What is My Measurement Equipment Actually Doing? Implications for 5G, mmWave and Related Applications.

Speaker: Jon Martens, Anritsu


Current microwave and high frequency instrumentation perform many tasks behind the scenes, even more so in the mm-wave and high modulation rate regimes, and it is easy to lose track of how the equipment, the processing algorithms, the setup and the signals are interacting. By exploring the measurement mechanics within some common instruments under practical conditions, it may be easier to understand where sensitivities or anomalies might increase and how to mitigate them. Through a study of example architectures and measurements, including those in the 100+ GHz range and those with wide modulation bandwidths where linearity, dynamic range and other physical metrics are stressed even more, mechanisms and ideas for better measurements will be explored.


Jon Martens  has been with Anritsu since 1995 where he is currently an Engineering Fellow. His research interests include measurement system architectures and pathologies, millimeter-wave circuit and system design, and a wide range of microwave measurement processes to include materials analysis, nonlinear and quasi-linear characterization, optical interactions and calibration.
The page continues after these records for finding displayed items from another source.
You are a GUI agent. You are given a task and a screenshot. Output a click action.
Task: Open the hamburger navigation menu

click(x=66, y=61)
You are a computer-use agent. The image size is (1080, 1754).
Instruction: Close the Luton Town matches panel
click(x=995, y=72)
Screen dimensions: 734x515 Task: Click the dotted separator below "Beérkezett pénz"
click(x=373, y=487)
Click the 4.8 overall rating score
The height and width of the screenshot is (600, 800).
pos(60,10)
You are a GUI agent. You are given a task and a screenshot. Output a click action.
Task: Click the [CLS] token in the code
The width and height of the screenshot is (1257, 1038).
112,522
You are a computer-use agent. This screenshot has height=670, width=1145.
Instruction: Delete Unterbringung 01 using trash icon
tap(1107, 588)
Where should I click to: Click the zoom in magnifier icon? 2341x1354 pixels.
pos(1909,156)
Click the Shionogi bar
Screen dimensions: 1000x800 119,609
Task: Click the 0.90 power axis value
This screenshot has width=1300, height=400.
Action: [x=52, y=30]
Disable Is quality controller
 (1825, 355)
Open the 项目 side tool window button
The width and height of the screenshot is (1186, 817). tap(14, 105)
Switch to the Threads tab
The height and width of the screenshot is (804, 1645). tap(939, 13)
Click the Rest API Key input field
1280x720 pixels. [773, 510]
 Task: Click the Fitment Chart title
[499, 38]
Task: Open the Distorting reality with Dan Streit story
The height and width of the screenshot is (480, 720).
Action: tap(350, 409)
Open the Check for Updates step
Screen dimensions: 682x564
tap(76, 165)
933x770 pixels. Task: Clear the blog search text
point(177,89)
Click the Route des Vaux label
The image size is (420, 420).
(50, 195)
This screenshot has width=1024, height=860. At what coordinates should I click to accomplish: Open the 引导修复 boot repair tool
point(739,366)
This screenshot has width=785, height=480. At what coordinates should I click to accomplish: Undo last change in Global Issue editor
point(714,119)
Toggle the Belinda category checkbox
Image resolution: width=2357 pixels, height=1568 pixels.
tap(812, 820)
He is the inventor or co-inventor on over 17 patents, has (co-)authored several book chapters and over 50 technical publications. Dr. Martens is a past chair of the MTT measurements technical subcommittee and is a past president of the measurements society ARFTG and is still active in both. He is a member of the technical program subcommittees for the International Microwave Symposium and ARFTG and is a former associate editor for the Transactions on Microwave Theory and Techniques.